Des plus-values en dizaines de millions de dollars. Sur son blog du Figaro, le journaliste Patrick Bèle estime qu’Elliot Management réclame 225 millions de dollars de remboursement alors qu’il a acheté ces titres pour 35 millions. Une technique déjà utilisée par Elliot Management dans les années 90 au Pérou (35 millions de dollars de bénéfices) et au Congo (62 millions de dollars de bénéfices).
Désobéissance financière. Face à ces pratiques, l’Argentine refuse de régler sa dette à ces fonds spéculatifs. Et pour cause, une clause appelée clause Rufo, inscrite dans les accords avec tous les autres créanciers, précise qu’aucun remboursement extérieur ne doit se faire à des conditions plus favorables pour un créancier en particulier. Dans le cas contraire, l’Argentine doit appliquer ces conditions à tous les créanciers. Si l’Etat cède face aux fonds d’investissements, il devra donc également rembourser au taux initial tous les créanciers qui ont accepté la restructuration.
La justice américaine s’en mêle. Les titres de créances ayant été émis à New York à l'époque, l’affaire est donc portée devant la justice américaine.

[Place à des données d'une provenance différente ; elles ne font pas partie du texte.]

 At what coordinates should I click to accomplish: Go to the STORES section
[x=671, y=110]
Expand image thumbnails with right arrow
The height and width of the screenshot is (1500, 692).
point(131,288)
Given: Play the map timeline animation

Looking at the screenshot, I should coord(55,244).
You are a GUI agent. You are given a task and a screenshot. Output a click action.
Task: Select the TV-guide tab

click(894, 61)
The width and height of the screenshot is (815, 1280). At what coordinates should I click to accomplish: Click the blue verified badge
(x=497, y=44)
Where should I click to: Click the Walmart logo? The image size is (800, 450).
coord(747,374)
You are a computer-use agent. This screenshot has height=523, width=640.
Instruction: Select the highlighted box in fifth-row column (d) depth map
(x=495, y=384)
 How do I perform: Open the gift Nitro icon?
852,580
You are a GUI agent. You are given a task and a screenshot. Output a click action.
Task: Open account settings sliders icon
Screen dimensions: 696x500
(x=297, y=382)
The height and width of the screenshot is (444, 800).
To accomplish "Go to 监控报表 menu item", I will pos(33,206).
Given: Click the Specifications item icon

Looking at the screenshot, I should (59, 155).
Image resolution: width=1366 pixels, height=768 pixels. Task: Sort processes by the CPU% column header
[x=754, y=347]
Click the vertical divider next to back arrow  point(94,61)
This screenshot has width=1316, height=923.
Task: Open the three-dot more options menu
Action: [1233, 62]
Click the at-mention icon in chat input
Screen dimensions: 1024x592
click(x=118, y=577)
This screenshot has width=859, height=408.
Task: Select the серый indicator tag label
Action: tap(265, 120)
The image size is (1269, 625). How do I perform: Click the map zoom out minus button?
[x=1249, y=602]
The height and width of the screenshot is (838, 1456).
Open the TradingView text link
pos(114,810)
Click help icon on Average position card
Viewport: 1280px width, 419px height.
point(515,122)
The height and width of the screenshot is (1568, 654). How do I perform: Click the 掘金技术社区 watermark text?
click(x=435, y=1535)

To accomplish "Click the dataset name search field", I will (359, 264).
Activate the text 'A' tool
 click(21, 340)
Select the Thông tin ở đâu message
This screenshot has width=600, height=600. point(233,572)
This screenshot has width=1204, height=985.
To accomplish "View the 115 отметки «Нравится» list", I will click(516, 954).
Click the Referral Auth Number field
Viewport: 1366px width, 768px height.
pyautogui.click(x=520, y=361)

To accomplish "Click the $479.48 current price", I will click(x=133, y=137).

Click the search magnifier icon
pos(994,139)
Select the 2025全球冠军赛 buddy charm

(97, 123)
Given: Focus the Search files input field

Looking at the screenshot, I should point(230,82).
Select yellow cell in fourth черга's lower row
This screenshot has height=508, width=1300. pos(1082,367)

De recours en recours, la Cour Suprême statue finalement sur le cas argentin, et donne raison à Elliot Management et Aurelius en juillet 2012. Depuis le verdict, Christina Kirchner, le chef d’Etat, a tenté plusieurs manœuvres pour contourner cette décision. Dernière en date, ce vote au Parlement qui autorise désormais l’Etat à rembourser sa dette ailleurs qu’aux Etats-Unis. Une loi qui permet donc à l’Argentine de rembourser ses autres créanciers sans donner satisfaction aux fonds d’investissements. Et qui lui évite de devoir payer des intérêts supplémentaires : 200 millions de dollars tout de même.